Shamanism
Last week I briefly mentioned that I attempt to overload my brain while making work. To do this I use techniques such as blind drawing, drawing with both hands at the same time, drawing two different subjects simultaneously, drawing in three dimensional space and using mediums I am not familiar or comfortable with. I do this for a few reasons. Firstly, it serves to maintain a level of adversity in the work; as long as I am working against something it drives me to continue to create, so in setting up my own impossible tasks I can create an artificial imperative. Secondly, it is a means to press my brain into operating in new ways, performing tasks that it hasn’t previously performed. This, I feel, is where the shamanistic element of my practice comes to the forefront. I find that in repeatedly performing tasks that my brain is not familiar with, or even necessarily capable of doing, can effectively take up my entire concentration. I find prolonged intense concentration on the act of drawing can very occasionally result in a meditative state, but more frequently I succumb to wandering concentration and lack of focus. Another element of performing these impossible tasks over and over again is that after many attempts I find I can begin to achieve what I had previously intended to be unachievable. I learn how to draw with two hands, or I find myself considering more how to draw in three dimensions, or finding it much easier to blindly map three dimensions onto a two dimensional surface. Through applying myself I am able to teach my brain and hands complicated new tasks.
This deliberate challenging and training of my actions and thinking is what I consider to be the shamanistic aspect of my drawing practice. It expands both my experiences and thought processes and in doing so allows me to view the external world with new means of observation, which I can then apply to finding new ways to challenge myself and make work. I would consider this pursuit to be a contemporary parallel to traditional shamanism; rather than trying to communicate with the otherworldly I am trying to expose myself to new means of communication, thinking and observing.

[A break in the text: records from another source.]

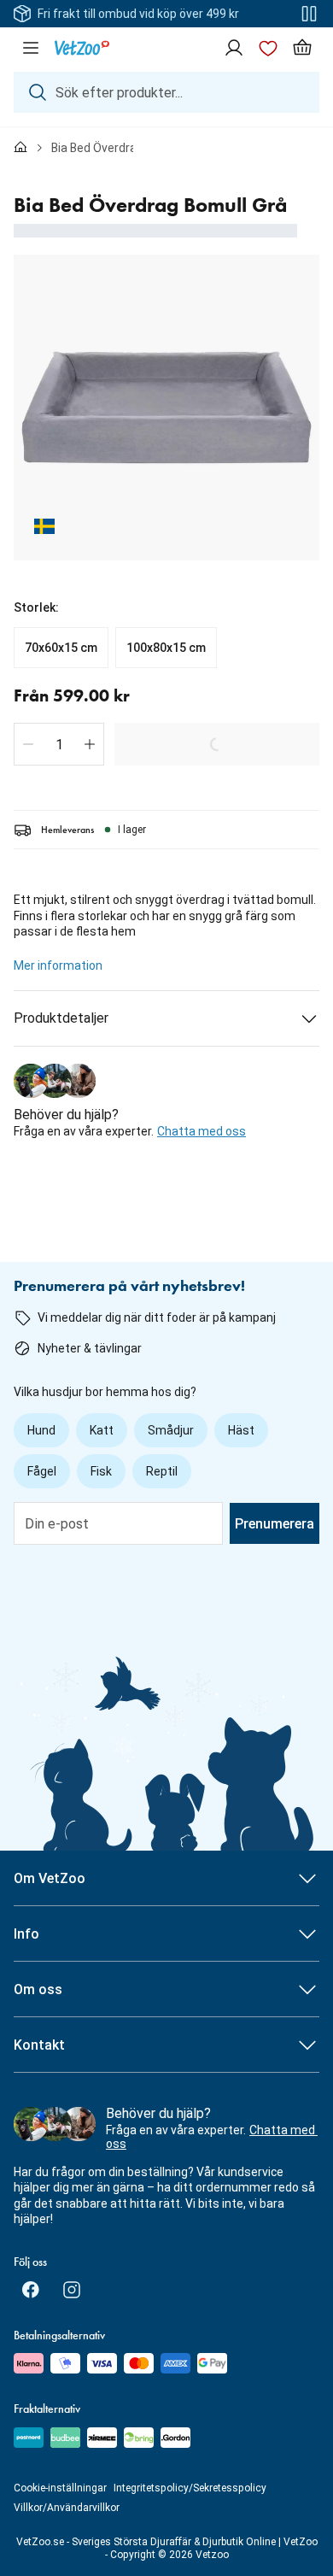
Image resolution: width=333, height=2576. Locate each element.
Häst (241, 1430)
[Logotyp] (82, 48)
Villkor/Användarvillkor (67, 2508)
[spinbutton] (59, 744)
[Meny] (31, 48)
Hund (41, 1430)
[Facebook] (31, 2290)
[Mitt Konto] (234, 48)
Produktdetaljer (61, 1018)
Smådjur (171, 1430)
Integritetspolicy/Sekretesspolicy (190, 2488)
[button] (28, 744)
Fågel (41, 1471)
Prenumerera (274, 1524)
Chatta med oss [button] (201, 1131)
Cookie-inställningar (60, 2488)
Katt (102, 1430)
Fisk (101, 1471)
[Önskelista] (268, 48)
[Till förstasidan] (20, 147)
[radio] (61, 647)
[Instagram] (72, 2290)
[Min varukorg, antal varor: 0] (302, 48)
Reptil (162, 1471)
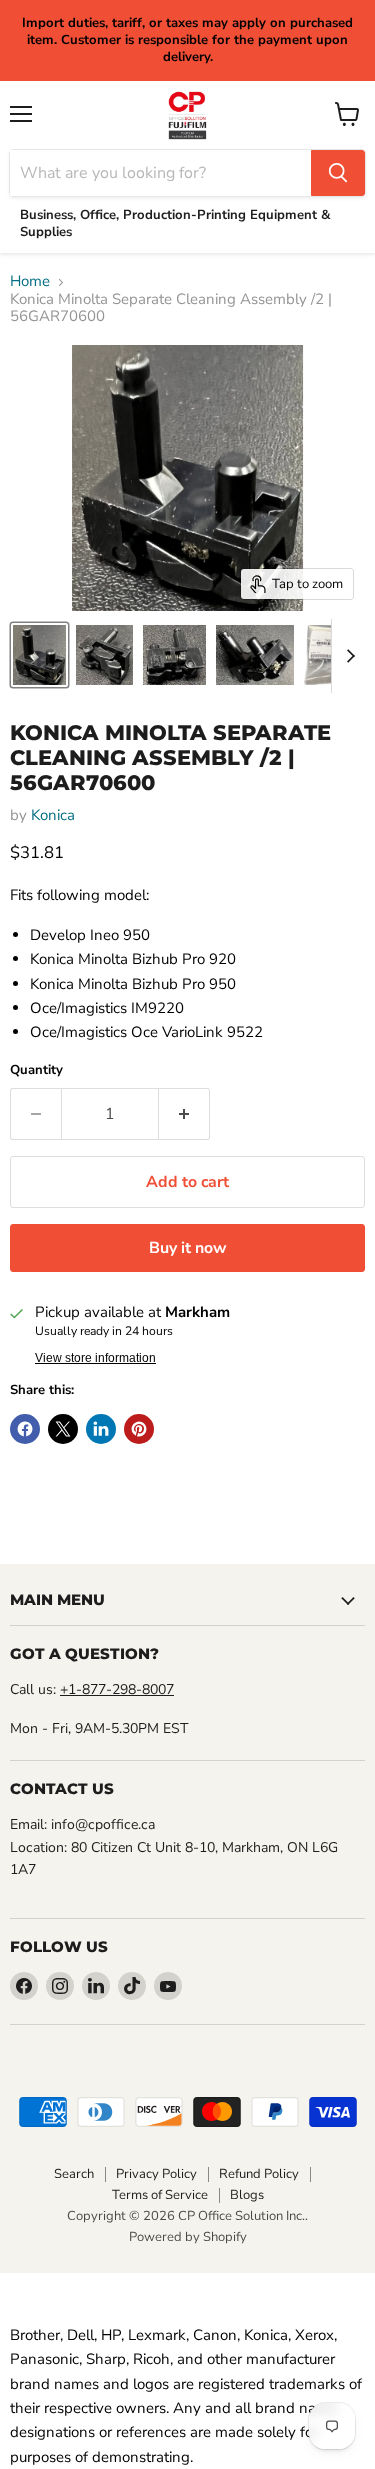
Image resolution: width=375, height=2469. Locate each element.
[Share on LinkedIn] (101, 1429)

The problem with this view of shamanistic practice is that traditionally, or at least, to my notion, shamans provide a service to their community. Something I feel I do not achieve. I feel so incredibly overwhelmed by the idea of trying to challenge or engage with contemporary culture that I retreat into introspectiveness or, more commonly, nothingness in my subjects. As much as I would like this atrophied expression to communicate through omission and allusion I do not believe it is capable of that level of sub-textual communication. I do not believe that in pointing out that I find myself unable to engage with certain subjects that I successfully communicate my reasons for not engaging with them. I feel that from here there are a few things that could happen; I can find a way to overcome this debilitation and begin to engage with new subjects and actively communicate with the audience; or, and I fear this is more likely, I can continue to retreat into making work that engages with nothingness for fear of failing in any other more meaningful pursuit. Thirdly, there is a possibility that I will be able to harness this means of expression, turn the act of communication, rather than the subject, into the active element of my work.